(Dataset entries)
□ □ □
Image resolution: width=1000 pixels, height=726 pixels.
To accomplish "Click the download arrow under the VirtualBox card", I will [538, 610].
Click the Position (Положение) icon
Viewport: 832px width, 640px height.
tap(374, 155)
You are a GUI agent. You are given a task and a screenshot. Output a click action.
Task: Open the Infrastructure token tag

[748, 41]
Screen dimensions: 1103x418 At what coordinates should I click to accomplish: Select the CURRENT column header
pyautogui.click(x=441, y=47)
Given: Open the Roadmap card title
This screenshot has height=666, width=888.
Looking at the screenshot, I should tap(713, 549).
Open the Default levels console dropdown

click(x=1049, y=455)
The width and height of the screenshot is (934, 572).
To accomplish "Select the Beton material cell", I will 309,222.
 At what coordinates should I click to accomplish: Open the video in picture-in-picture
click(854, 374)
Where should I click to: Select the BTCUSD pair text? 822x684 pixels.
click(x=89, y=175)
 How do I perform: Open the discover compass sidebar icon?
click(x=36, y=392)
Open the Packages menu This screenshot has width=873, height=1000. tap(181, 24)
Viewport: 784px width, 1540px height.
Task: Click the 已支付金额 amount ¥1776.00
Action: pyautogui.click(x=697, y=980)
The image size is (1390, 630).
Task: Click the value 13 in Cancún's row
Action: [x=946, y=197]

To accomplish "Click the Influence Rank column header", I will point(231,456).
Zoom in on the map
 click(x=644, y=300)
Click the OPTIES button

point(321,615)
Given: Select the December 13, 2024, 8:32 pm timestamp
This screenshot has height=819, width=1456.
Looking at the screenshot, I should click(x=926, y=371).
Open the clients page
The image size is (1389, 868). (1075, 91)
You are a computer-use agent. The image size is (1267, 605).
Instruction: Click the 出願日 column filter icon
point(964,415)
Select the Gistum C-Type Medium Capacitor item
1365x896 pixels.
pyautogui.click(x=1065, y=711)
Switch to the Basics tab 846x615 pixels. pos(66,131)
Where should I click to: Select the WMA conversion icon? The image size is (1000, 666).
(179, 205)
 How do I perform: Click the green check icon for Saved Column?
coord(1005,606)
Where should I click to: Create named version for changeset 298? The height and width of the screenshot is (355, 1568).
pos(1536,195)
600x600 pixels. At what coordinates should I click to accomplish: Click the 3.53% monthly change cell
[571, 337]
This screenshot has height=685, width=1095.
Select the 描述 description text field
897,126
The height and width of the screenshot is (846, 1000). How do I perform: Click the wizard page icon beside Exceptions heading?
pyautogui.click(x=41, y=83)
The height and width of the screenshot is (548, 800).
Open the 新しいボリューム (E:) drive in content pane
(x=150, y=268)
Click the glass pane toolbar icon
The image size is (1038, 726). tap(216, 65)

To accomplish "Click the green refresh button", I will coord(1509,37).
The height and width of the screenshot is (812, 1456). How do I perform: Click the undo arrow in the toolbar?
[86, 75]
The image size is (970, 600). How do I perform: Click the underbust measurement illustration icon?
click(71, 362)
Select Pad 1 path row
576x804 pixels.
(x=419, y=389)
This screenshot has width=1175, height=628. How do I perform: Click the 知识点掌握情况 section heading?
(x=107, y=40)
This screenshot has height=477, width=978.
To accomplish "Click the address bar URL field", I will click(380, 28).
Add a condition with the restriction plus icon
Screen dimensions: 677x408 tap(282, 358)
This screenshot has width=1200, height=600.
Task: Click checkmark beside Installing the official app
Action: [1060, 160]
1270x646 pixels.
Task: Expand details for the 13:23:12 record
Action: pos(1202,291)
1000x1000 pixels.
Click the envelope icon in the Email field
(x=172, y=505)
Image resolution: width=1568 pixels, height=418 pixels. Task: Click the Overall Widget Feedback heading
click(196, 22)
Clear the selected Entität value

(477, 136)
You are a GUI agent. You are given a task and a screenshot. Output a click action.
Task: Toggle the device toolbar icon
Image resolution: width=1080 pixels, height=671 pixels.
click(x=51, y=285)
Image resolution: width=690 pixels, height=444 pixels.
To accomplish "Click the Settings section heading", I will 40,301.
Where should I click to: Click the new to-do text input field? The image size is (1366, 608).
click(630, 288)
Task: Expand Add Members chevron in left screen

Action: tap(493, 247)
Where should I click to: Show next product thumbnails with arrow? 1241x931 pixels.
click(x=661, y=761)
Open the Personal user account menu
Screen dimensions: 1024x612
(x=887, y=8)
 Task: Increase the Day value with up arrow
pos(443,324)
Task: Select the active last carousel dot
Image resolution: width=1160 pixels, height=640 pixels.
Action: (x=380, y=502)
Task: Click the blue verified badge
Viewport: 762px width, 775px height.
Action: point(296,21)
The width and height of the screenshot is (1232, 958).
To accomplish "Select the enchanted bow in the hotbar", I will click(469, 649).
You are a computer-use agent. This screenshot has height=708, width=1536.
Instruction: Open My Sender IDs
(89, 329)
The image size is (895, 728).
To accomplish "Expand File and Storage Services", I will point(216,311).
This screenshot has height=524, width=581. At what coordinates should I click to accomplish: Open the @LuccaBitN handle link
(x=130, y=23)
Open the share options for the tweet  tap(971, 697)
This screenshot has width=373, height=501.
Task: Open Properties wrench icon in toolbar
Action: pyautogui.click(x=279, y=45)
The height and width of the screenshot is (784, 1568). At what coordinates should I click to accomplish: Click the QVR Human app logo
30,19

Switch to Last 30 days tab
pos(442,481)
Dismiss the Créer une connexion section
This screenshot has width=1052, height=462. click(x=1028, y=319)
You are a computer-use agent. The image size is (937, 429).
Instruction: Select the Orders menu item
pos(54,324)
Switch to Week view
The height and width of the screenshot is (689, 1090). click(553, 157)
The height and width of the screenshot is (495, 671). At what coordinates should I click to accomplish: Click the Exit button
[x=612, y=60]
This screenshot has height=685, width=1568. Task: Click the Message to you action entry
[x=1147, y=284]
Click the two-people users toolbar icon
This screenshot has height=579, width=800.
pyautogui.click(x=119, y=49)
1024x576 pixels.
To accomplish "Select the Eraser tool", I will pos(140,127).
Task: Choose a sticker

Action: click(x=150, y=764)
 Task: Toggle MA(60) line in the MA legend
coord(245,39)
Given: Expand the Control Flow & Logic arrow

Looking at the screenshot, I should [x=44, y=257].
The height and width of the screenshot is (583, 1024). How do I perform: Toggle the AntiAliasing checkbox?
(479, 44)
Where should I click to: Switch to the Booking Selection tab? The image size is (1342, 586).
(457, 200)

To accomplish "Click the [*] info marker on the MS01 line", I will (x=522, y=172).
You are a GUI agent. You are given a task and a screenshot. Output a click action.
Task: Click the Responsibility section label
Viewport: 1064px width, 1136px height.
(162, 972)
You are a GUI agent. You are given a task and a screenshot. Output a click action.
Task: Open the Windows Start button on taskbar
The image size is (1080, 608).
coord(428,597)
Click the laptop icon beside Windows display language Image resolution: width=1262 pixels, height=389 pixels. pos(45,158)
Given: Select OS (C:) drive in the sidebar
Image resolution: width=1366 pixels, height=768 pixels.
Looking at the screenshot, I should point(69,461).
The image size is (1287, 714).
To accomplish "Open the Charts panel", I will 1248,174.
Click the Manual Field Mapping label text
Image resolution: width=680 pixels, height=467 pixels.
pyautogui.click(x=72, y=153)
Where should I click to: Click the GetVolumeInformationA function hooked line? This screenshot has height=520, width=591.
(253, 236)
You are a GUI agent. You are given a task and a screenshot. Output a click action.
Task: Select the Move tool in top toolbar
□ □ □
= WHAT YOU HAVE TO DO =
Print the entries exactly. Include every one.

= REPLY =
Image resolution: width=1000 pixels, height=726 pixels.
To accomplish "Click the download arrow under the VirtualBox card", I will [538, 610].
Click the Position (Положение) icon
Viewport: 832px width, 640px height.
tap(374, 155)
You are a GUI agent. You are given a task and a screenshot. Output a click action.
Task: Open the Infrastructure token tag

[748, 41]
Screen dimensions: 1103x418 At what coordinates should I click to accomplish: Select the CURRENT column header
pyautogui.click(x=441, y=47)
Given: Open the Roadmap card title
This screenshot has height=666, width=888.
Looking at the screenshot, I should tap(713, 549).
Open the Default levels console dropdown

click(x=1049, y=455)
The width and height of the screenshot is (934, 572).
To accomplish "Select the Beton material cell", I will 309,222.
 At what coordinates should I click to accomplish: Open the video in picture-in-picture
click(854, 374)
Where should I click to: Select the BTCUSD pair text? 822x684 pixels.
click(x=89, y=175)
 How do I perform: Open the discover compass sidebar icon?
click(x=36, y=392)
Open the Packages menu This screenshot has width=873, height=1000. tap(181, 24)
Viewport: 784px width, 1540px height.
Task: Click the 已支付金额 amount ¥1776.00
Action: pyautogui.click(x=697, y=980)
The image size is (1390, 630).
Task: Click the value 13 in Cancún's row
Action: [x=946, y=197]

To accomplish "Click the Influence Rank column header", I will point(231,456).
Zoom in on the map
 click(x=644, y=300)
Click the OPTIES button

point(321,615)
Given: Select the December 13, 2024, 8:32 pm timestamp
This screenshot has height=819, width=1456.
Looking at the screenshot, I should click(x=926, y=371).
Open the clients page
The image size is (1389, 868). (1075, 91)
You are a computer-use agent. The image size is (1267, 605).
Instruction: Click the 出願日 column filter icon
point(964,415)
Select the Gistum C-Type Medium Capacitor item
1365x896 pixels.
pyautogui.click(x=1065, y=711)
Switch to the Basics tab 846x615 pixels. pos(66,131)
Where should I click to: Select the WMA conversion icon? The image size is (1000, 666).
(179, 205)
 How do I perform: Click the green check icon for Saved Column?
coord(1005,606)
Where should I click to: Create named version for changeset 298? The height and width of the screenshot is (355, 1568).
pos(1536,195)
600x600 pixels. At what coordinates should I click to accomplish: Click the 3.53% monthly change cell
[571, 337]
This screenshot has height=685, width=1095.
Select the 描述 description text field
897,126
The height and width of the screenshot is (846, 1000). How do I perform: Click the wizard page icon beside Exceptions heading?
pyautogui.click(x=41, y=83)
The height and width of the screenshot is (548, 800).
Open the 新しいボリューム (E:) drive in content pane
(x=150, y=268)
Click the glass pane toolbar icon
The image size is (1038, 726). tap(216, 65)

To accomplish "Click the green refresh button", I will coord(1509,37).
The height and width of the screenshot is (812, 1456). How do I perform: Click the undo arrow in the toolbar?
[86, 75]
The image size is (970, 600). How do I perform: Click the underbust measurement illustration icon?
click(71, 362)
Select Pad 1 path row
576x804 pixels.
(x=419, y=389)
This screenshot has width=1175, height=628. How do I perform: Click the 知识点掌握情况 section heading?
(x=107, y=40)
This screenshot has height=477, width=978.
To accomplish "Click the address bar URL field", I will click(380, 28).
Add a condition with the restriction plus icon
Screen dimensions: 677x408 tap(282, 358)
This screenshot has width=1200, height=600.
Task: Click checkmark beside Installing the official app
Action: [1060, 160]
1270x646 pixels.
Task: Expand details for the 13:23:12 record
Action: pos(1202,291)
1000x1000 pixels.
Click the envelope icon in the Email field
(x=172, y=505)
Image resolution: width=1568 pixels, height=418 pixels. Task: Click the Overall Widget Feedback heading
click(196, 22)
Clear the selected Entität value

(477, 136)
You are a GUI agent. You are given a task and a screenshot. Output a click action.
Task: Toggle the device toolbar icon
Image resolution: width=1080 pixels, height=671 pixels.
click(x=51, y=285)
Image resolution: width=690 pixels, height=444 pixels.
To accomplish "Click the Settings section heading", I will 40,301.
Where should I click to: Click the new to-do text input field? The image size is (1366, 608).
click(630, 288)
Task: Expand Add Members chevron in left screen

Action: tap(493, 247)
Where should I click to: Show next product thumbnails with arrow? 1241x931 pixels.
click(x=661, y=761)
Open the Personal user account menu
Screen dimensions: 1024x612
(x=887, y=8)
 Task: Increase the Day value with up arrow
pos(443,324)
Task: Select the active last carousel dot
Image resolution: width=1160 pixels, height=640 pixels.
Action: (x=380, y=502)
Task: Click the blue verified badge
Viewport: 762px width, 775px height.
Action: point(296,21)
The width and height of the screenshot is (1232, 958).
To accomplish "Select the enchanted bow in the hotbar", I will click(469, 649).
You are a computer-use agent. This screenshot has height=708, width=1536.
Instruction: Open My Sender IDs
(89, 329)
The image size is (895, 728).
To accomplish "Expand File and Storage Services", I will point(216,311).
This screenshot has height=524, width=581. At what coordinates should I click to accomplish: Open the @LuccaBitN handle link
(x=130, y=23)
Open the share options for the tweet  tap(971, 697)
This screenshot has width=373, height=501.
Task: Open Properties wrench icon in toolbar
Action: pyautogui.click(x=279, y=45)
The height and width of the screenshot is (784, 1568). At what coordinates should I click to accomplish: Click the QVR Human app logo
30,19

Switch to Last 30 days tab
pos(442,481)
Dismiss the Créer une connexion section
This screenshot has width=1052, height=462. click(x=1028, y=319)
You are a computer-use agent. The image size is (937, 429).
Instruction: Select the Orders menu item
pos(54,324)
Switch to Week view
The height and width of the screenshot is (689, 1090). click(553, 157)
The height and width of the screenshot is (495, 671). At what coordinates should I click to accomplish: Click the Exit button
[x=612, y=60]
This screenshot has height=685, width=1568. Task: Click the Message to you action entry
[x=1147, y=284]
Click the two-people users toolbar icon
This screenshot has height=579, width=800.
pyautogui.click(x=119, y=49)
1024x576 pixels.
To accomplish "Select the Eraser tool", I will pos(140,127).
Task: Choose a sticker

Action: click(x=150, y=764)
 Task: Toggle MA(60) line in the MA legend
coord(245,39)
Given: Expand the Control Flow & Logic arrow

Looking at the screenshot, I should [x=44, y=257].
The height and width of the screenshot is (583, 1024). How do I perform: Toggle the AntiAliasing checkbox?
(479, 44)
Where should I click to: Switch to the Booking Selection tab? The image size is (1342, 586).
(457, 200)

To accomplish "Click the [*] info marker on the MS01 line", I will (x=522, y=172).
You are a GUI agent. You are given a task and a screenshot. Output a click action.
Task: Click the Responsibility section label
Viewport: 1064px width, 1136px height.
(162, 972)
You are a GUI agent. You are given a task and a screenshot. Output a click action.
Task: Open the Windows Start button on taskbar
The image size is (1080, 608).
coord(428,597)
Click the laptop icon beside Windows display language Image resolution: width=1262 pixels, height=389 pixels. pos(45,158)
Given: Select OS (C:) drive in the sidebar
Image resolution: width=1366 pixels, height=768 pixels.
Looking at the screenshot, I should point(69,461).
The image size is (1287, 714).
To accomplish "Open the Charts panel", I will 1248,174.
Click the Manual Field Mapping label text
Image resolution: width=680 pixels, height=467 pixels.
pyautogui.click(x=72, y=153)
Where should I click to: Click the GetVolumeInformationA function hooked line? This screenshot has height=520, width=591.
(253, 236)
You are a GUI agent. You are given a task and a screenshot. Output a click action.
Task: Select the Move tool in top toolbar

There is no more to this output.